Coren Chemical, Inc., develops industrial chemicals
that are used by other manufacturers to produce photographic
chemicals, preservatives, and lubricants.
One of their products, K-1000, is used by several
photographic companies to make a chemical that is
used in the film-developing process. To produce
K-1000 efficiently, Coren Chemical uses the batch
approach, in which a certain number of gallons is
produced at one time. This reduces setup costs and
allows Coren Chemical to produce K-1000 at a competitive
price. Unfortunately, K-1000 has a very
short shelf life of about one month.
Coren Chemical produces K-1000 in batches
of 500 gallons, 1,000 gallons, 1,500 gallons, and
2,000 gallons.

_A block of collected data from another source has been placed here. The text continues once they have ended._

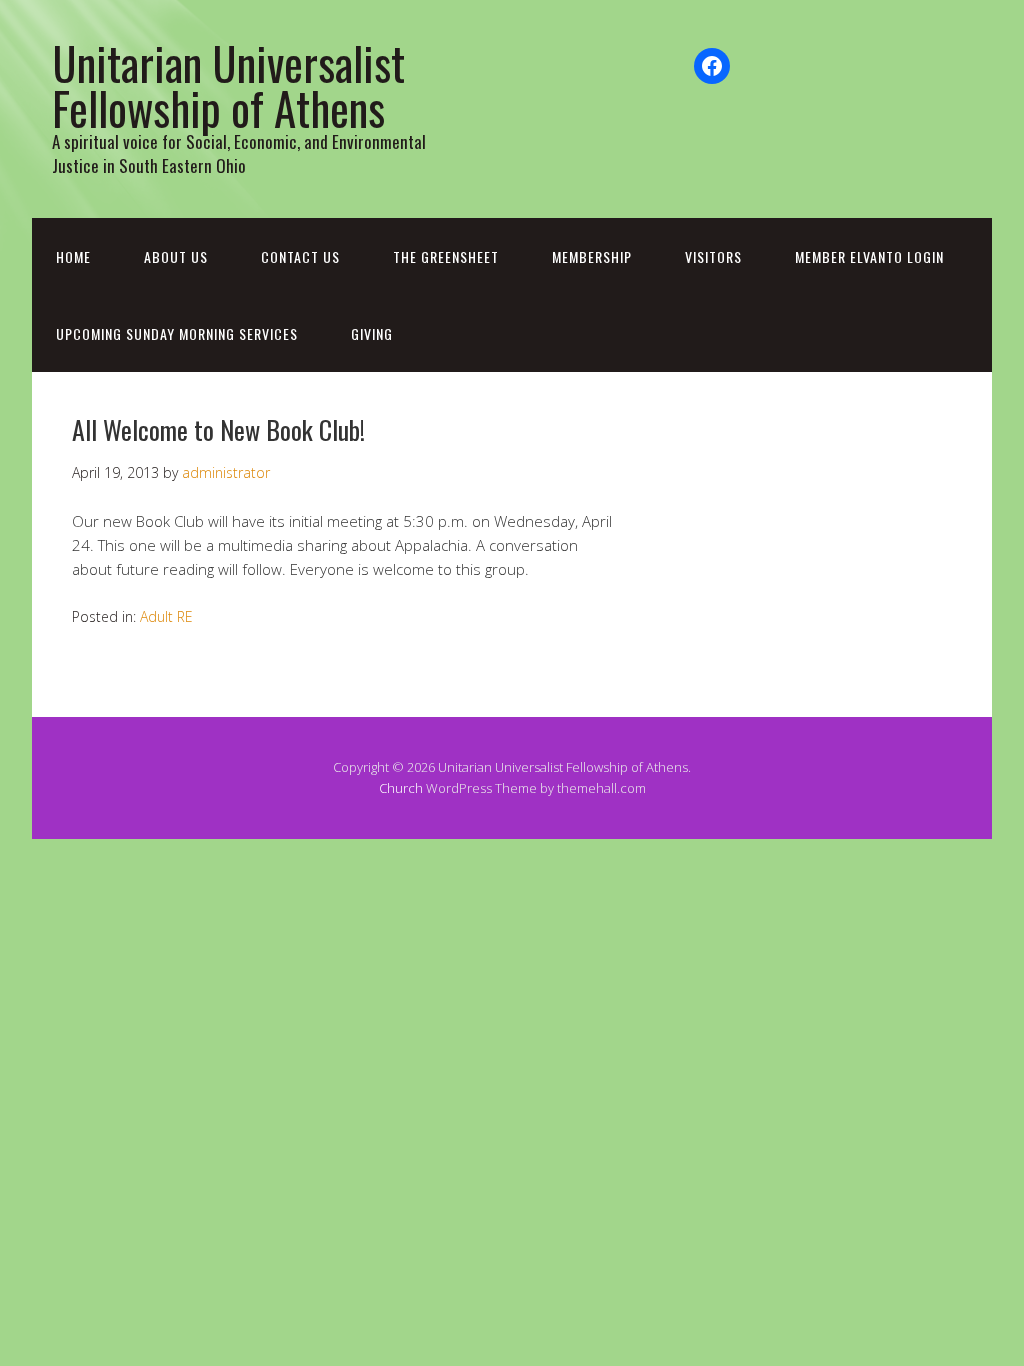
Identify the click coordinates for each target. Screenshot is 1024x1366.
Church (401, 788)
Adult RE (166, 616)
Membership (592, 256)
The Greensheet (446, 256)
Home (73, 256)
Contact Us (300, 256)
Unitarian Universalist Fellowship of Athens (228, 85)
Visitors (713, 256)
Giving (372, 333)
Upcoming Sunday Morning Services (177, 333)
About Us (176, 256)
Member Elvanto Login (869, 256)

Using historical data, David Coren
was able to determine that the probability of selling
500 gallons of K-1000 is 0.2. The probabilities of
selling 1,000, 1,500, and 2,000 gallons are 0.3, 0.4,
and 0.1, respectively. The question facing David ishow many gallons to produce of K-1000 in the next
batch run. K-1000 sells for $20 per gallon. Manufacturing
cost is $12 per gallon, and handling costs and
warehousing costs are estimated to be $1 per gallon.
In the past, David has allocated advertising costs to
K-1000 at $3 per gallon. If K-1000 is not sold after
the batch run, the chemical loses much of its important
properties as a developer. It can, however, be
sold at a salvage value of $13 per gallon. Furthermore,
David has guaranteed to his suppliers that
there will always be an adequate supply of K-1000.
If David does run out, he has agreed to purchase a
comparable chemical from a competitor at $25 per
gallon. David sells all of the chemical at $20 per gallon,
so his shortage means that David loses the $5 to
buy the more expensive chemical.
(a) Develop a decision tree of this problem.
(b) What is the best solution?
(c) Determine the expected value of perfect information.